### TASK TO COMPLETE
Tally the lines of the listing that contain the word "will", then give the total and nothing else.

"""

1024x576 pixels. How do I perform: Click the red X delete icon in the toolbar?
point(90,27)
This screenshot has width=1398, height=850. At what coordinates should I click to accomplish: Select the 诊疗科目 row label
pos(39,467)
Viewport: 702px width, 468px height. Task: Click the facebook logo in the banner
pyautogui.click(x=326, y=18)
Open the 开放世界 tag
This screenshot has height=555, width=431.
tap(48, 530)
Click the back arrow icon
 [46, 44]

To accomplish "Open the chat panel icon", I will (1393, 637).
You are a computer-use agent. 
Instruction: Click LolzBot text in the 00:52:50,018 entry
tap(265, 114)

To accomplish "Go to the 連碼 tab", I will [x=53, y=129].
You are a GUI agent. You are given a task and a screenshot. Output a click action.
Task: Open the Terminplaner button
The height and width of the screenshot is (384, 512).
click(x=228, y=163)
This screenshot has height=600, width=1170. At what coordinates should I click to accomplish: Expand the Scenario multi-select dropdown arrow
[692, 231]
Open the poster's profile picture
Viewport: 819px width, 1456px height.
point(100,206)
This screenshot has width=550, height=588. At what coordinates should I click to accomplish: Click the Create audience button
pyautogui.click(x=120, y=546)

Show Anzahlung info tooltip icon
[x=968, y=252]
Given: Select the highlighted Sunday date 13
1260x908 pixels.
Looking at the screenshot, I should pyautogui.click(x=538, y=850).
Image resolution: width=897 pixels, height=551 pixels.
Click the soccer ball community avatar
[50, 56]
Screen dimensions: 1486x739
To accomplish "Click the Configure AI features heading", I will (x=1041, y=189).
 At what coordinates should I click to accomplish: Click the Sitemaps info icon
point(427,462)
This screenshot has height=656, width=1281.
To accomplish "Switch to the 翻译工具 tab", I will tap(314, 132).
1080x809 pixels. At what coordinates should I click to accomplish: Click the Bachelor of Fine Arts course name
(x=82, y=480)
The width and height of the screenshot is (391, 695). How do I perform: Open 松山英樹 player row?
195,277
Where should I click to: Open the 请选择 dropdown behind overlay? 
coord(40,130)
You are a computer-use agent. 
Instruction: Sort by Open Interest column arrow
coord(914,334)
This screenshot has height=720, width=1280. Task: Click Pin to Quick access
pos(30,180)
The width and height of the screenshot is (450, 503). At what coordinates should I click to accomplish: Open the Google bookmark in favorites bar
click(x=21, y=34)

"""

### ANSWER TO THIS EXERCISE
4